India imported about 59 million barrels of crude oil from Russia in April this year, against 58 million barrels in March and 12 million barrels a year ago, according to the data from commodity market intelligence firm Kpler. Purchases averaged around 2 million barrels a day, predominantly of Russian Urals — a medium, sour grade similar to Gulf crude.
Russia accounted for 42 per cent of India’s overall crude imports, followed by Iraq at 18 per cent and Saudi Arabia at 15 per cent, according to calculations based on Kpler’s ship-tracking data. Since February, Russian supplies have exceeded the combined sum of Saudi and Iraqi shipments.
US supplies were one the biggest casualties of Russian inroads into India’s crude oil market. It was just 3 per cent in April at 4 million barrels, against a 12 per cent share in February 2022, when Russia invaded Ukraine.

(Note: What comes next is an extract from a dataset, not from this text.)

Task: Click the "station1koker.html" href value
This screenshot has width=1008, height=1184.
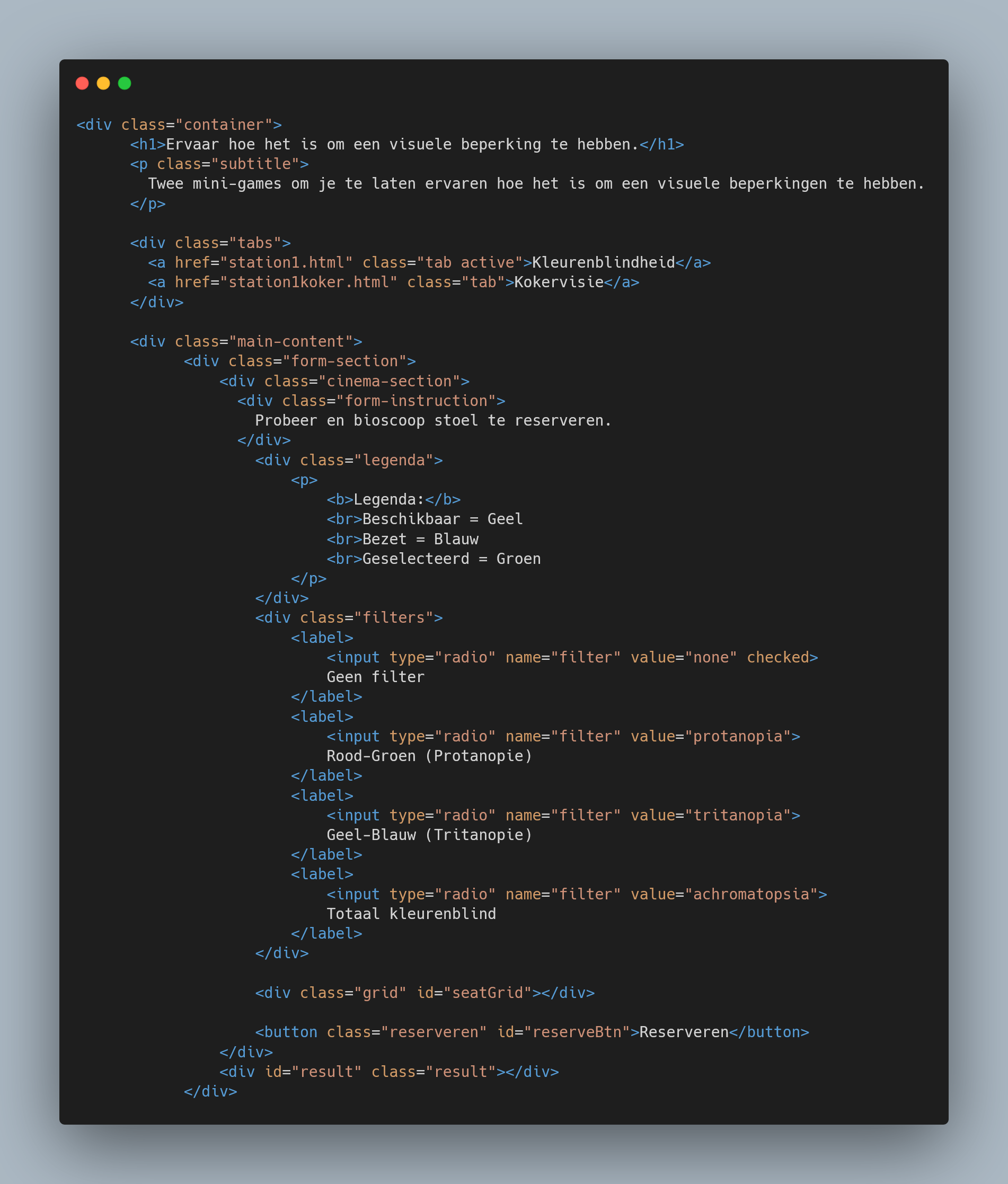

That also explains Washington’s resistance to Russian oil purchases. Russian oil is supplied at a discount of $8-$13 per barrel to Brent on delivered terms to India. That makes Russian grades cheaper than both US and other Middle East crude. Given New Delhi’s directive to state oil companies to keep pump prices of diesel and petrol flat, discounted Russian oil helps reduce losses at IOC, BPCL, and HPCL, an industry official said.
India’s oil imports from Russia have only increased with every new phase of sanctions, reflecting the central government’s view that it is best to capitalise on growing tensions between the US and Russia, rather than take sides in the conflict.
Reliance Industries was the biggest buyer of Russian grades in April, accounting for a 26 per cent share, followed closely by IOC at 24 per cent, and BPCL at 20 per cent. The share of India’s state-run refiners together was 63 per cent in April, a record in volume terms, compared to 59 per cent in February.
Indian refiners have been emboldened by New Delhi’s stance of supporting them in their efforts to buy discounted oil, industry officials said. In fact, India’s purchases intensified after a price cap on Russian crude was announced in December. There have been logistical and payment issues, with banks demanding details of Russian oil trades as a condition to releasing payments. In cases where grades like ESPO and Sokol exceeded the price cap, Indian refiners have opted to pay in dirhams.
Urals accounted for 62 per cent of India’s purchases. It’s India’s most preferred crude for two reasons, a state-oil refiner said. First, it typically trades below a G-7 grouping-mandated price cap, which exempts purchasers from Western sanctions. Second, it is similar to Arab medium grades, making it easier to process at state refineries, which were designed for Gulf crude.
The US-led G7 grouping imposed a $60 per barrel cap on exports of Russian oil. Western insurers and transporters will not be able to provide financial and logistics services for trades above the price cap.
But the US and the EU have intensified policing, and the latest Opec+ output cuts have sent Brent grades higher. This poses two problems for India. If Urals trades consistently over the price cap, there will be serious payment issues for Russian oil. The UAE has also told New Delhi that payments in dirhams into Russian accounts in Dubai may not be possible in all cases, after Washington leaned on the Emirates.
China sourced 42 million barrels of crude last April, or, 1.4 million barrels a day of seaborne crude from Russia, Kpler’s data shows. But China buys more of the light, sweet ESPO varieties, which are sold over the west-mandated price cap, compared to cheaper Urals oil.
However, China’s overall imports of Russian crude exceeded India’s by around 16 per cent in March, according to the Chinese customs data, because a substantial volume of Chinese purchases of Russian oil is also shipped via pipelines.